A Tokyo c’è solo business, dice.
«Ho sempre messo le Olimpiadi su un piedistallo, per vari motivi: per la storia, per i tanti significati sportivi e personali, per i valori. Ora salta un po’ tutto. L’unica cosa a cui non si è riusciti a rinunciare è il business che ruota attorno a una manifestazione come questa».
Sul Black Lives Matter:
«Viviamo in un mondo dove l’apparenza la fa da padrone. Si può essere d’accordo con un principio anche senza essere plateali. Oggi conta l’immagine, si va avanti per spot».
Lei non si sarebbe mai inginocchiata, dice.
«No. E non perché non creda ai principi che sono alla base di quella battaglia, ma perché ritengo che il gesto abbia un impatto superficiale sul problema: oggi viviamo in una bolla fatta di immagini, di cui non resta nulla. Le apparenze non mi sono mai piaciute, ho sempre preferito anteporre i miei comportamenti».
E aggiunge:
«Oggi siamo bombardati di immagini e l’eccessiva quantità le svuota di significato. Per quale motivo dovrei inginocchiarmi se poi tutto torna come prima qualche secondo dopo?».
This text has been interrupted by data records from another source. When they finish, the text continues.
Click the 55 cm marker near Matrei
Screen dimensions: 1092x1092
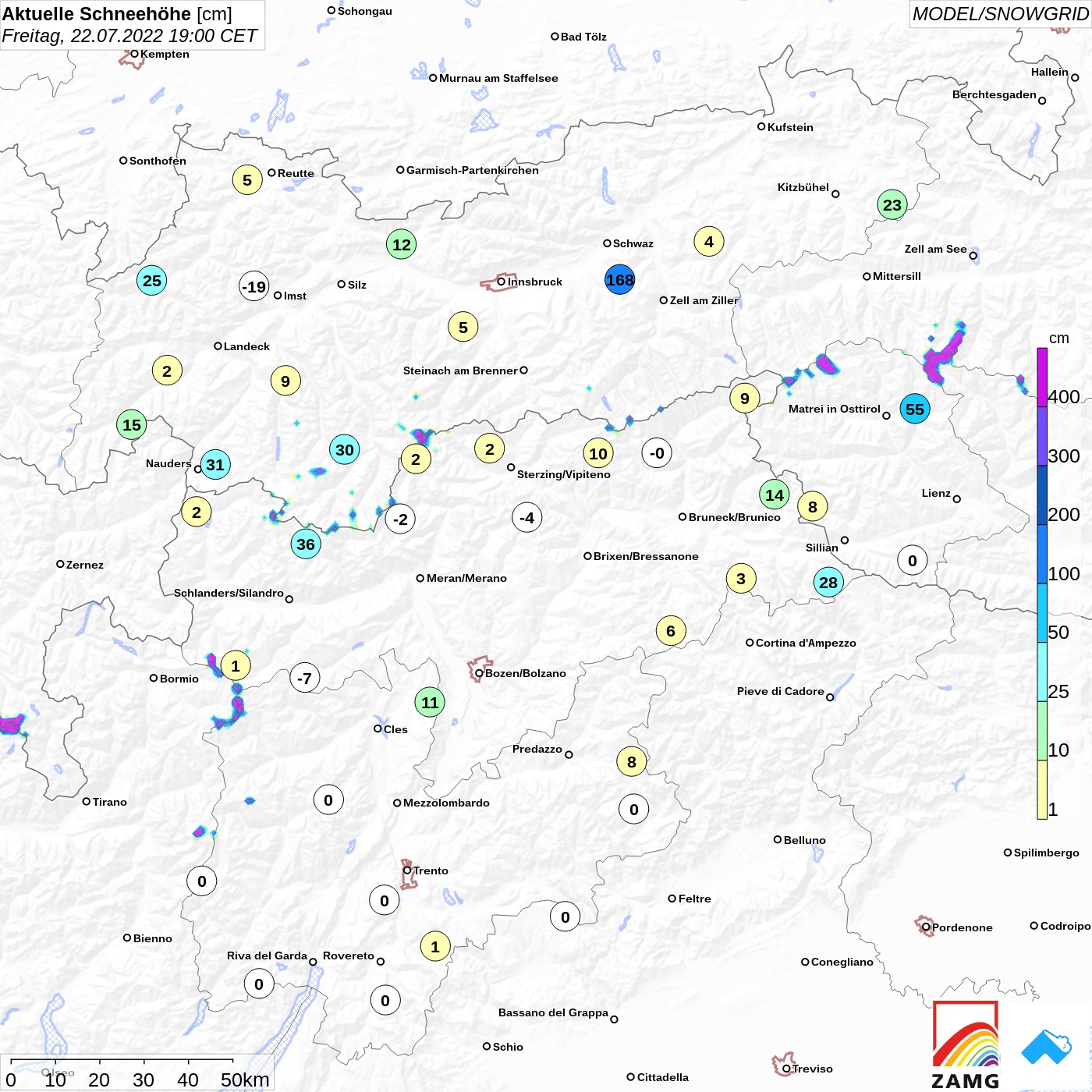click(915, 409)
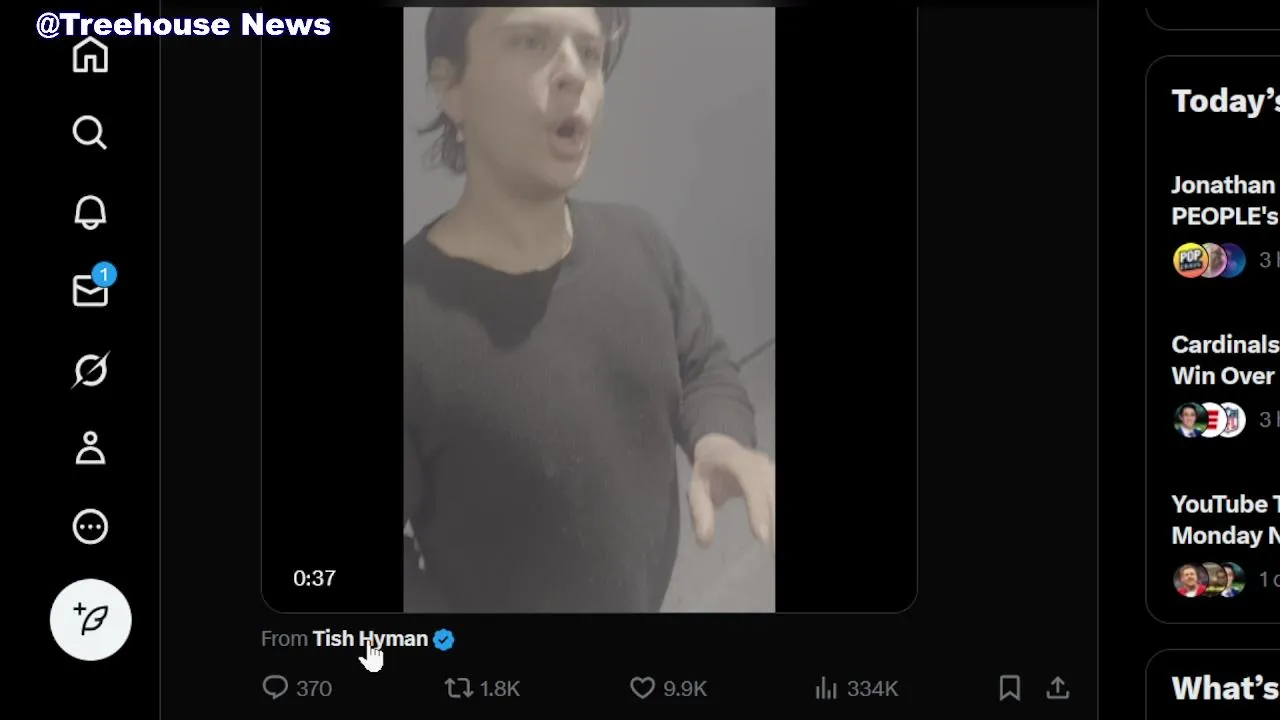
Task: Reply to the post with 370 comments
Action: pos(275,688)
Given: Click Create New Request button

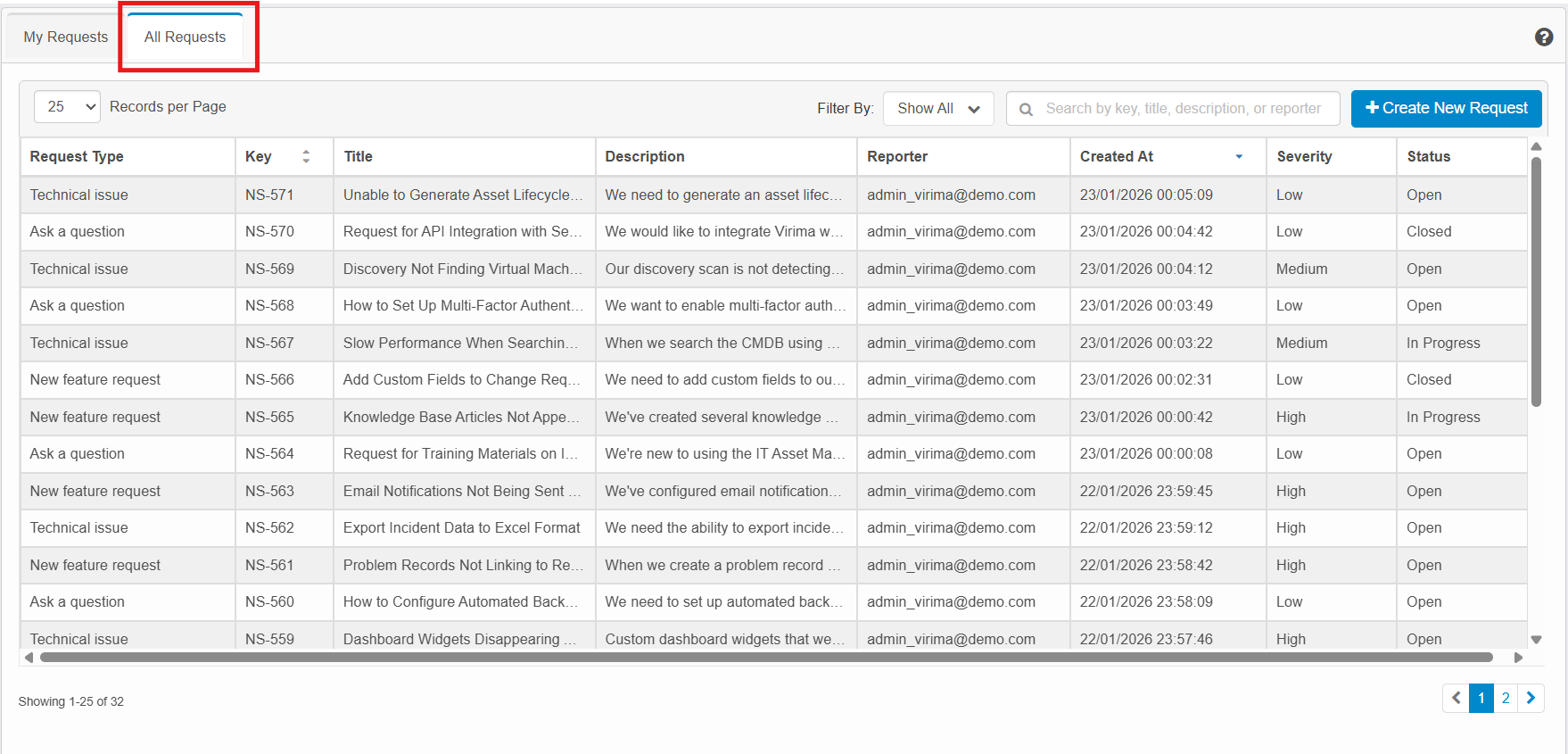Looking at the screenshot, I should 1446,109.
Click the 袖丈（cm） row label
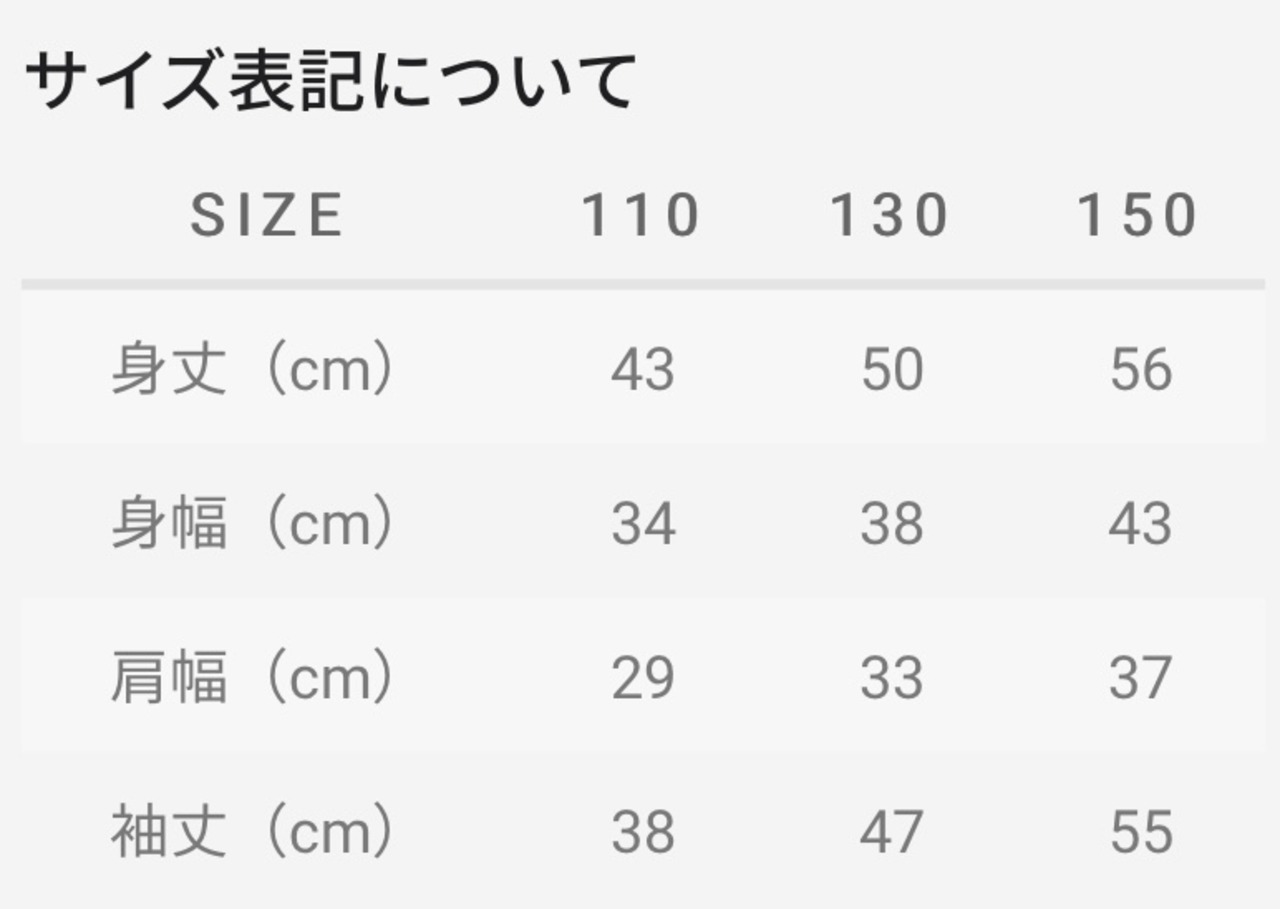Viewport: 1280px width, 909px height. point(252,832)
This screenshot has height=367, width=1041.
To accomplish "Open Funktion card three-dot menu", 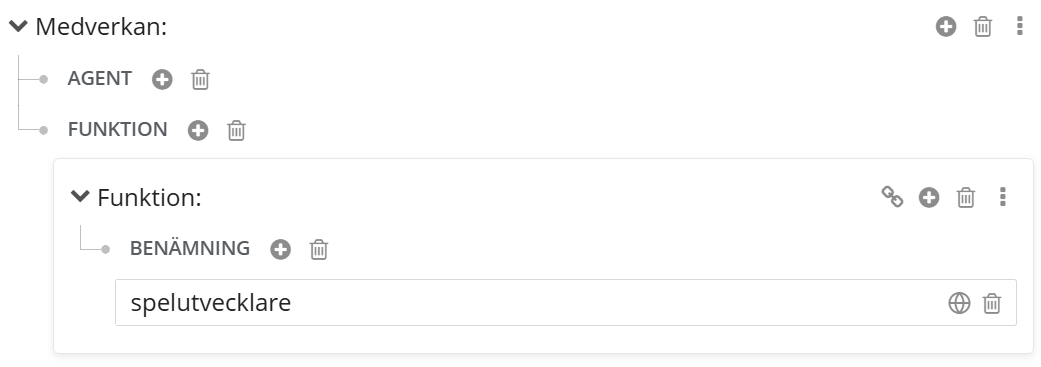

Sugli inglesi che alla premiazione della finale di Euro 2020 si sono tolti dal collo la medaglia del secondo posto:
«Non è un gesto da proporre come esempio, specie se arriva da un Paese che si è sempre fregiato di essere molto attento al fair play. Vincere piace a tutti, ma lo sport è fatto anche di sconfitte. La sconfitta è qualcosa di cui fare tesoro, ti aiuta a non commettere altri errori. I calciatori inglesi avrebbero dovuto saperlo. Se mai accadesse qualcosa del genere alle Olimpiadi, mi auguro possano esserci delle sanzioni».